__Stored dataset items__:
++++++++++
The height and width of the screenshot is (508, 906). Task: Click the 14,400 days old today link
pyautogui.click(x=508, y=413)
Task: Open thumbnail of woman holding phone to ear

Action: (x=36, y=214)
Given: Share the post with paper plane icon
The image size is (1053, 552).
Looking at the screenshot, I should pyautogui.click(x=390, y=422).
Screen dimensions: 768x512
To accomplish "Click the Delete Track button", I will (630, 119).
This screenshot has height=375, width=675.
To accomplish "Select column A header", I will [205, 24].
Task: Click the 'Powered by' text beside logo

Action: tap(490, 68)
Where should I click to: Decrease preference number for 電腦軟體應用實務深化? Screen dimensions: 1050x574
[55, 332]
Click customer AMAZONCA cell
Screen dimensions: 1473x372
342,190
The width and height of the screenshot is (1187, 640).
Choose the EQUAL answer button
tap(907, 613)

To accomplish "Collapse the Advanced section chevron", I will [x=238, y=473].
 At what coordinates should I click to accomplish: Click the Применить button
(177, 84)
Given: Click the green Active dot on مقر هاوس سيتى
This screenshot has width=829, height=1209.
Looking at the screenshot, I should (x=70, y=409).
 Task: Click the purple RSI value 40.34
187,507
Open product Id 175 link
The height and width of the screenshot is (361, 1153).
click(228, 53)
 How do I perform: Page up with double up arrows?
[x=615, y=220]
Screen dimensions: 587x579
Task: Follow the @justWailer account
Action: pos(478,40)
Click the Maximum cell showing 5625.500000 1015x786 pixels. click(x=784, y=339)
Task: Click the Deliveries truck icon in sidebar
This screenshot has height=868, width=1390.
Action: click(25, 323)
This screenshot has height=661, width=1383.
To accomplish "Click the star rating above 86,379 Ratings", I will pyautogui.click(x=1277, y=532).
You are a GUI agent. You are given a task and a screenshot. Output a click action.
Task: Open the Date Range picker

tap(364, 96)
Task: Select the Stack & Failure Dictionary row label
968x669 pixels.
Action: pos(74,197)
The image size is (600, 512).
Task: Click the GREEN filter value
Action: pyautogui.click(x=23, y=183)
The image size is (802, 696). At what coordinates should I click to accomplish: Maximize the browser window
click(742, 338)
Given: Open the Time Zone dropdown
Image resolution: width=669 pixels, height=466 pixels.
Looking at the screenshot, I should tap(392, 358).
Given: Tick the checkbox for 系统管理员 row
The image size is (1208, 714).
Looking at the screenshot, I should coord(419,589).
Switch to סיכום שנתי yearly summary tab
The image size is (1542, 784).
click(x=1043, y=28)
++++++++++
The reply must present every entry, transcribed with its exact wording.

The height and width of the screenshot is (508, 906). Task: Click the 14,400 days old today link
pyautogui.click(x=508, y=413)
Task: Open thumbnail of woman holding phone to ear

Action: (x=36, y=214)
Given: Share the post with paper plane icon
The image size is (1053, 552).
Looking at the screenshot, I should pyautogui.click(x=390, y=422).
Screen dimensions: 768x512
To accomplish "Click the Delete Track button", I will (630, 119).
This screenshot has height=375, width=675.
To accomplish "Select column A header", I will [205, 24].
Task: Click the 'Powered by' text beside logo

Action: tap(490, 68)
Where should I click to: Decrease preference number for 電腦軟體應用實務深化? Screen dimensions: 1050x574
[55, 332]
Click customer AMAZONCA cell
Screen dimensions: 1473x372
342,190
The width and height of the screenshot is (1187, 640).
Choose the EQUAL answer button
tap(907, 613)

To accomplish "Collapse the Advanced section chevron", I will [x=238, y=473].
 At what coordinates should I click to accomplish: Click the Применить button
(177, 84)
Given: Click the green Active dot on مقر هاوس سيتى
This screenshot has width=829, height=1209.
Looking at the screenshot, I should (x=70, y=409).
 Task: Click the purple RSI value 40.34
187,507
Open product Id 175 link
The height and width of the screenshot is (361, 1153).
click(228, 53)
 How do I perform: Page up with double up arrows?
[x=615, y=220]
Screen dimensions: 587x579
Task: Follow the @justWailer account
Action: pos(478,40)
Click the Maximum cell showing 5625.500000 1015x786 pixels. click(x=784, y=339)
Task: Click the Deliveries truck icon in sidebar
This screenshot has height=868, width=1390.
Action: click(25, 323)
This screenshot has height=661, width=1383.
To accomplish "Click the star rating above 86,379 Ratings", I will pyautogui.click(x=1277, y=532).
You are a GUI agent. You are given a task and a screenshot. Output a click action.
Task: Open the Date Range picker

tap(364, 96)
Task: Select the Stack & Failure Dictionary row label
968x669 pixels.
Action: pos(74,197)
The image size is (600, 512).
Task: Click the GREEN filter value
Action: pyautogui.click(x=23, y=183)
The image size is (802, 696). At what coordinates should I click to accomplish: Maximize the browser window
click(742, 338)
Given: Open the Time Zone dropdown
Image resolution: width=669 pixels, height=466 pixels.
Looking at the screenshot, I should tap(392, 358).
Given: Tick the checkbox for 系统管理员 row
The image size is (1208, 714).
Looking at the screenshot, I should coord(419,589).
Switch to סיכום שנתי yearly summary tab
The image size is (1542, 784).
click(x=1043, y=28)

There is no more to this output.